Sara McManus

Personal information
- Born: 14 August 1993 (age 32) Tsawwassen, British Columbia, Canada
- Height: 168 cm (5 ft 6 in)
- Weight: 63 kg (139 lb)

Sport
- Sport: Field hockey
- Position: Defender

National team
- Years: Team / Caps / Goals
- 2011–: Canada / 206 / (65)
- 2012–2013: Canada U–21 / 12 / (0)

Medal record
Representing Canada
Women's field hockey
Pan American Games
| Silver medal – second place | 2019 Lima | Team |
| Bronze medal – third place | 2015 Toronto | Team |
Pan American Cup
| Bronze medal – third place | 2013 Mendoza | Team |
| Bronze medal – third place | 2022 Santiago | Team |
FIH Hockey Series
| Silver medal – second place | 2018–19 Valencia | Team |
Pan American Junior Championship
| Silver medal – second place | 2012 Guadalajara | Team |

= Sara McManus (field hockey) =

Canadian field hockey player

Sara McManus (born 14 August 1993) is a Canadian field hockey player.

==Personal life==
Sara McManus was born and raised in Tsawwassen, British Columbia.

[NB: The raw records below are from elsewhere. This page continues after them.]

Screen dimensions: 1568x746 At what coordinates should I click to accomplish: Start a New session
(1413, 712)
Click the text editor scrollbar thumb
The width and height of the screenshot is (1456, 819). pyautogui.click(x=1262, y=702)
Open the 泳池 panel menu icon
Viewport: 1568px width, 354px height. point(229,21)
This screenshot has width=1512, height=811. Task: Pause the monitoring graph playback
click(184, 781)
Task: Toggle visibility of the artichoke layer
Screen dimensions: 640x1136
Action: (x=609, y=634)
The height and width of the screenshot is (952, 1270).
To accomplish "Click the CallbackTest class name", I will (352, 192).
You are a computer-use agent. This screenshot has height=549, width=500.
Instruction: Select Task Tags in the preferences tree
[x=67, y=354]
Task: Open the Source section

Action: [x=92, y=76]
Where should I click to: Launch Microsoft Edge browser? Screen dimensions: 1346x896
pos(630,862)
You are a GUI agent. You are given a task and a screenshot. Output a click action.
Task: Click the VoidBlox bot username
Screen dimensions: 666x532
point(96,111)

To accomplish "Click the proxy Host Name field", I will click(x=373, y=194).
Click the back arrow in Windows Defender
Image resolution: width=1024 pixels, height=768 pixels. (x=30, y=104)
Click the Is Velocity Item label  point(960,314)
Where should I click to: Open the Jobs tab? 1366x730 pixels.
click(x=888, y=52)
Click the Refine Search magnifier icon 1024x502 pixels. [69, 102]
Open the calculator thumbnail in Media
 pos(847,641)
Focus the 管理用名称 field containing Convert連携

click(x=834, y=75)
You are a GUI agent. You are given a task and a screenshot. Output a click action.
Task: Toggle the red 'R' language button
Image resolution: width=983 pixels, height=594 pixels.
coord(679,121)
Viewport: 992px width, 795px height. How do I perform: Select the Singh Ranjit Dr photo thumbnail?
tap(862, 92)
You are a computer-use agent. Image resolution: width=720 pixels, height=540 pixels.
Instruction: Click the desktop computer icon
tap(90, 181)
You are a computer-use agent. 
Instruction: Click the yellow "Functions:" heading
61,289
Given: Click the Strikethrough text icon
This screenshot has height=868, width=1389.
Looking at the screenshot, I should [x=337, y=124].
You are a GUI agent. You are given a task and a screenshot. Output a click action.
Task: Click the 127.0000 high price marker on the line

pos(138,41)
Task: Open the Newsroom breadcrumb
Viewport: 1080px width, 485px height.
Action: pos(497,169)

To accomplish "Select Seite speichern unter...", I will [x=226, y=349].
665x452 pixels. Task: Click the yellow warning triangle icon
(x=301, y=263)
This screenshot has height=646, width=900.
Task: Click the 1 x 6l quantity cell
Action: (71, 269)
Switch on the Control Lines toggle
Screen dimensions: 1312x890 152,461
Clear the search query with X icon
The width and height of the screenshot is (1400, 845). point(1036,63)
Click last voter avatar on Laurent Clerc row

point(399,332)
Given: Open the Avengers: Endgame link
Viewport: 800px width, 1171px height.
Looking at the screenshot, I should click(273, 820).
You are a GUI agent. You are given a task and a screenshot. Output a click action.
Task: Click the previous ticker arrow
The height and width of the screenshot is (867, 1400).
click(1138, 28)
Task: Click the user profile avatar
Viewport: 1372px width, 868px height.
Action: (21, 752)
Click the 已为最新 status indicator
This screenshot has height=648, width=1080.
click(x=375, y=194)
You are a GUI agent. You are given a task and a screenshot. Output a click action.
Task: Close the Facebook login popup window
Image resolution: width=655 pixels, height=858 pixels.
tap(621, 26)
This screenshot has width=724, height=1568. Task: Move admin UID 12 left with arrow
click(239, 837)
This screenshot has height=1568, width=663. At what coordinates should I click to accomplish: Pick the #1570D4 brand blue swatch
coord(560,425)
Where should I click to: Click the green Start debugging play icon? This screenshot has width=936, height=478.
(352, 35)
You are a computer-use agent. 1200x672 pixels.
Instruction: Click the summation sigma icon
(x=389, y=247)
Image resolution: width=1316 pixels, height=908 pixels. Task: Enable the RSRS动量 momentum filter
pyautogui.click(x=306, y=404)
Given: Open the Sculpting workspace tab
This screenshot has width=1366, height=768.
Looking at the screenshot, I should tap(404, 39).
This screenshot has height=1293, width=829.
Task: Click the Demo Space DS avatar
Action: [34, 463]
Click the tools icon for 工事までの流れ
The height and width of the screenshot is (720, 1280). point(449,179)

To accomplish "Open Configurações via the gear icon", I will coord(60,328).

She studied kinesiology at the University of British Columbia.

McManus is sponsored by Ritual Hockey.

==Career==
===Under–21===
McManus made her debut for the Canada U–21 in 2012 at the Pan American Junior Championship in Guadalajara.

In 2013, she captained the team at the FIH Junior World Cup in Mönchengladbach.

===National team===
McManus made her debut for the national team in 2011.

Throughout her career, McManus has medalled multiple times. She won bronze and silver medals at the 2015 and 2019 editions of the Pan American Games, respectively. She has also won bronze twice at the 2013 and 2022 Pan American Cups.

She also represented Canada at the XX and XXI Commonwealth Games.

When she retired, with 216 international appearances under her belt, McManus was the second most capped woman in Canadian hockey history.